Anxiety is associated with elevated self-report of aversion to uncertainty and ambiguity. However there has been relatively little attempt to characterize the underlying mechanisms. Over recent years, computational modelling has been used to advance our understanding of human decision-making and the brain mechanisms that support it. This approach can help us to formalize and understand how choice behaviours can be optimally adapted to different situations and the ways in which individuals may deviate from optimal behaviour.

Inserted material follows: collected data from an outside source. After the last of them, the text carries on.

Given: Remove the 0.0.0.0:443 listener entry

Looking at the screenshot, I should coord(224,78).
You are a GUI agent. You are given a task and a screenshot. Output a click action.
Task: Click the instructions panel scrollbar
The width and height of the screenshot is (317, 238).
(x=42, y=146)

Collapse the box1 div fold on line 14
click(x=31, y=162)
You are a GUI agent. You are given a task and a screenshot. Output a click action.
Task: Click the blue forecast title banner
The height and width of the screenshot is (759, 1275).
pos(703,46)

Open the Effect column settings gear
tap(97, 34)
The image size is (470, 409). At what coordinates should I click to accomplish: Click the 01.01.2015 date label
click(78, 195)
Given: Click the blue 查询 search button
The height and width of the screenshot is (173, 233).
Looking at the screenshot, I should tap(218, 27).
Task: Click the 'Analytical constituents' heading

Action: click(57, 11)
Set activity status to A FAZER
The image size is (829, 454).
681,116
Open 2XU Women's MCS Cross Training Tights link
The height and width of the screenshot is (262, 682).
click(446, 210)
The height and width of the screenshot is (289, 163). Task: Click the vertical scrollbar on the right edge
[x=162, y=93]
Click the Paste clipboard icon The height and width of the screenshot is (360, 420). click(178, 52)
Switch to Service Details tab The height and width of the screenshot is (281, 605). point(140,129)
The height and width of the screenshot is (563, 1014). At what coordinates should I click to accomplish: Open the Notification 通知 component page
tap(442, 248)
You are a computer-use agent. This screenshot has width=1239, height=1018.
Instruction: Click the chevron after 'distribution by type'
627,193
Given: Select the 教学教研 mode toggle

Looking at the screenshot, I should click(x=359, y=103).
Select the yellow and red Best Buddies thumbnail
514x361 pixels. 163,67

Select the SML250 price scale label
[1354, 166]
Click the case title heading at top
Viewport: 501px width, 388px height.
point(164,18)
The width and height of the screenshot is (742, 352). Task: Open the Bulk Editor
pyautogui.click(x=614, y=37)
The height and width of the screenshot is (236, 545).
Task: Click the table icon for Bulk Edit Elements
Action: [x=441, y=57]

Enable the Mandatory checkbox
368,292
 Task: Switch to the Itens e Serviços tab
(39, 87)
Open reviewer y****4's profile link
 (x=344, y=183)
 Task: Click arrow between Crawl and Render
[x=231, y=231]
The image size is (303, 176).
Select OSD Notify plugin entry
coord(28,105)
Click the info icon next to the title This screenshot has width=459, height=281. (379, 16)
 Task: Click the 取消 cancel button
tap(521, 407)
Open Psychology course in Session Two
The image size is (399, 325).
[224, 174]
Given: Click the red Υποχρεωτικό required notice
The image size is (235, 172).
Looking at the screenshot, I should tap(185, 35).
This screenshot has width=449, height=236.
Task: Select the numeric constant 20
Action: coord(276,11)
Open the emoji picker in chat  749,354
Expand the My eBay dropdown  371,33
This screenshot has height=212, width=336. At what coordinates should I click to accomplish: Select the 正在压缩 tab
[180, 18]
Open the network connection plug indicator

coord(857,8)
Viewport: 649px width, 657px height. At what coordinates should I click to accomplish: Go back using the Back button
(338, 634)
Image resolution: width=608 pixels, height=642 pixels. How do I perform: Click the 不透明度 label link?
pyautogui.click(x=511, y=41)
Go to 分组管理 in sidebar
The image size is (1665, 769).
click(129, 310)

In everyday life, our decision-making often takes place under some form of uncertainty. We can distinguish ‘first-order’ uncertainty which occurs when a given action only leads to a given outcome on a proportion of occasions from ‘second-order’ uncertainty, which describes uncertainty regarding the action-outcome contingency itself. Two sources of second-order uncertainty are contingency volatility and contingency ambiguity. In experiment 1, we manipulated contingency volatility and revealed that elevated trait anxiety is linked to a deficit in adjusting probabilistic learning to changes in volatility and also to reduced peripheral (pupil dilation) responses to volatility. In experiment 2, through bifactor modelling of Internalizing symptoms and hierarchical modelling of task performance, we determined that this difficulty in optimizing probabilistic learning under volatility is common to both anxiety and depression. In experiment 3, we investigated another source of second order uncertainty. Here, we manipulated the level of ambiguity – or missing information – present on each trial. High trait anxious individuals showed elevated ambiguity aversion, being especially sensitive to increases in the amount of missing information when choosing between two options. Analysis of fMRI data revealed that participants show elevated activity in the dorsal anterior cingulate and inferior frontal sulcus at time of choice on trials with high missing information when they subsequently engaged with versus avoided the ambiguous option; this pattern was strongest in high trait anxious individuals. One possibility is that these frontal regions support rational evaluation of alternate actions as opposed to simple heuristic-based avoidance of options characterized by high second-order uncertainty.